Hace un par de años, entré en un centro comercial para comprarme unos pantalones cortos. La luz pálida y fluorescente competía con la tarde soleada del exterior. Como no había muchos clientes, deambulé por el espacio vacío a excepción de los percheros con camisetas, vestidos y vaqueros con el entusiasmo lacónico de un sueño. Al dar vuelta en una esquina, me topé con un montón de maniquís desnudos, con senos y nalgas de plástico blanco perfectos como los de una muñeca Barbie. No tenían cabeza ni pies y su desnudez, al lado de tantas pilas de ropa nueva y colorida, me resultó irónica. Eran cuerpos despojados de una identidad. Su perfección dañada tenía un tono fantasmal. Aparté la mirada, encontré unos pantalones de algodón rojos, pagué y regresé a la calle.

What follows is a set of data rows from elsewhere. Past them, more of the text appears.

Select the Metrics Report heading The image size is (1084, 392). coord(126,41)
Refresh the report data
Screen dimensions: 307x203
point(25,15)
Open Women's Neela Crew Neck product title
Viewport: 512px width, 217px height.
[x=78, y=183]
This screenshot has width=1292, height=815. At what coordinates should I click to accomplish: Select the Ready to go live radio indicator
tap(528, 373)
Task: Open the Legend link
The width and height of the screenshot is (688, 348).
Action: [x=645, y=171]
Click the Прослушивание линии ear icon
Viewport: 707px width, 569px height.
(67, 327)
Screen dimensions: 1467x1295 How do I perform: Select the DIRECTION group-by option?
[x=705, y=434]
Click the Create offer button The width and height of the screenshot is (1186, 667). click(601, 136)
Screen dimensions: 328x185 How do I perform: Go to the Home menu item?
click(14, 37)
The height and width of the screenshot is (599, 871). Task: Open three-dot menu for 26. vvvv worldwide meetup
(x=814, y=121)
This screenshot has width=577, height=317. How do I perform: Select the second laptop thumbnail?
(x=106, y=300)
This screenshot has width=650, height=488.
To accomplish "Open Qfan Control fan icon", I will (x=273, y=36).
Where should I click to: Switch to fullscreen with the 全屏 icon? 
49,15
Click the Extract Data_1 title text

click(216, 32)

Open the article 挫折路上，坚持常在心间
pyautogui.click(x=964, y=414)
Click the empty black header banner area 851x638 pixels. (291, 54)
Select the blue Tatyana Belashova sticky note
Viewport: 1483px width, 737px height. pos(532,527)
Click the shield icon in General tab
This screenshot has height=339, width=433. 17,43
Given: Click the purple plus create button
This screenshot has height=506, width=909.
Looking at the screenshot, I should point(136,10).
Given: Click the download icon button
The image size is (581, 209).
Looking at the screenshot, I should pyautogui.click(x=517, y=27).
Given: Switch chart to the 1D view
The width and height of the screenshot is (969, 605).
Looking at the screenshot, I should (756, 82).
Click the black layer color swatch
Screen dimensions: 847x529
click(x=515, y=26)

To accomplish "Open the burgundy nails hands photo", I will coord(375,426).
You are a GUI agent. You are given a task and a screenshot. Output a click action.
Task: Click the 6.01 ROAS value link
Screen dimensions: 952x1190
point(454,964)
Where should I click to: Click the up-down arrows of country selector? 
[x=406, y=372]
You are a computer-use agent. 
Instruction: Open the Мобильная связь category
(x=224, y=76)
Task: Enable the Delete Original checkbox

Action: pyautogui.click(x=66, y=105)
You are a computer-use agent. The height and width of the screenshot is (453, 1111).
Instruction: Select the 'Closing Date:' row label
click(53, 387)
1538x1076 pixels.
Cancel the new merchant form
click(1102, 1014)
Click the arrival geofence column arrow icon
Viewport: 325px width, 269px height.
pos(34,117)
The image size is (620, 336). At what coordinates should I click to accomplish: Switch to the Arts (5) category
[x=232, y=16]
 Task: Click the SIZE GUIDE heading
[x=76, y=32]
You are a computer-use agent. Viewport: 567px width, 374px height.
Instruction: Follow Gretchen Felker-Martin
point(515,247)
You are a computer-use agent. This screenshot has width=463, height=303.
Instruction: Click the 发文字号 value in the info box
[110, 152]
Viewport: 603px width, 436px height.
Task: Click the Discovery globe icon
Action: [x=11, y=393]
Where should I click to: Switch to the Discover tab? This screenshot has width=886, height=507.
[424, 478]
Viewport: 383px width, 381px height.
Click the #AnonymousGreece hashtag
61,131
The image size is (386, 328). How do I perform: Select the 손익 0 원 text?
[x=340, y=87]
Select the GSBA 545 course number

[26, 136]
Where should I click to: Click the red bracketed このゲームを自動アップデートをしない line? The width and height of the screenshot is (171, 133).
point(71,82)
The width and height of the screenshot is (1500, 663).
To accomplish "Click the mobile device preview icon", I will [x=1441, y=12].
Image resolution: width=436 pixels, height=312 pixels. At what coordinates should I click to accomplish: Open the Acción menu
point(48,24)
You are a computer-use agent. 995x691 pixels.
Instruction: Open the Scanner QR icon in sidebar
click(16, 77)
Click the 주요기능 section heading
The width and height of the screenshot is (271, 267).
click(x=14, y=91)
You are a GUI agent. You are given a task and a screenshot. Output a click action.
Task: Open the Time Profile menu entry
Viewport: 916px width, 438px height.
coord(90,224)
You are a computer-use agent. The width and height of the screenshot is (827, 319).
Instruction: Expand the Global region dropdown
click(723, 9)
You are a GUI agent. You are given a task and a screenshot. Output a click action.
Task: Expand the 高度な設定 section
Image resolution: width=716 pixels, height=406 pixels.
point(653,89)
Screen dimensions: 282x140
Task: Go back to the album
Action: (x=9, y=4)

Cuando tenía 16 años, prestaba mucha atención a mi forma de vestir. Como mi hermana de nueve años de edad y yo compartíamos habitación, a veces me veía vestirme desde su cama, en el otro extremo de la estancia. Era verano. Odiaba el instituto y me encantaba estar de vacaciones, nadar y escalar con mi familia, siempre unida y despreocupada. Ese día me puse una falda vaquera y una blusa de tirantes con flores blancas bordadas y con los tirantes cosidos con hilo blanco. Debajo me puse un sujetador de color negro para darle un toque atrevido. En nuestra habitación solo había un espejo estrecho que colgaba a la altura de los ojos y yo estaba estudiando la mitad superior del reflejo de mi cuerpo cuando mi hermana se inclinó hacia delante sobre sus codos. Su expresión pensativa y dulce llamó mi atención.

«Estás genial», dijo, «de cuello para abajo».

El comentario despreocupado me dejó paralizada. Solo tiré de mi blusa y dije «Oh».

Por un momento me vinieron a la mente los maniquís desnudos y sin cabeza de la tienda. En los 15 años que siguieron, perdoné el comentario de mi hermana y lo tomé como un tropiezo característico de un niño, ya que lo dijo sin saber el daño que me causó. Fui a la universidad, me mudé a Nueva York, tuve un colapso nervioso, regresé a casa, encontré un psicólogo, conseguí un trabajo y un gato. Sin embargo, ahí estaba otra vez, la niña de 16 años de edad, decapitada por un comentario casual, o de 18 años de edad, hojeando el anuario y preguntándose si sus compañeros verían con curiosidad el cuadro en banco sobre mi nombre, o de 13 años de edad, anestesiada, a punto de dormir.

Seguí mi camino hacia Broadway, sin aliento, una mano apretando las asas delgadas de mi bolsa de la compra azul marino y la otra tocando mi garganta de forma involuntaria.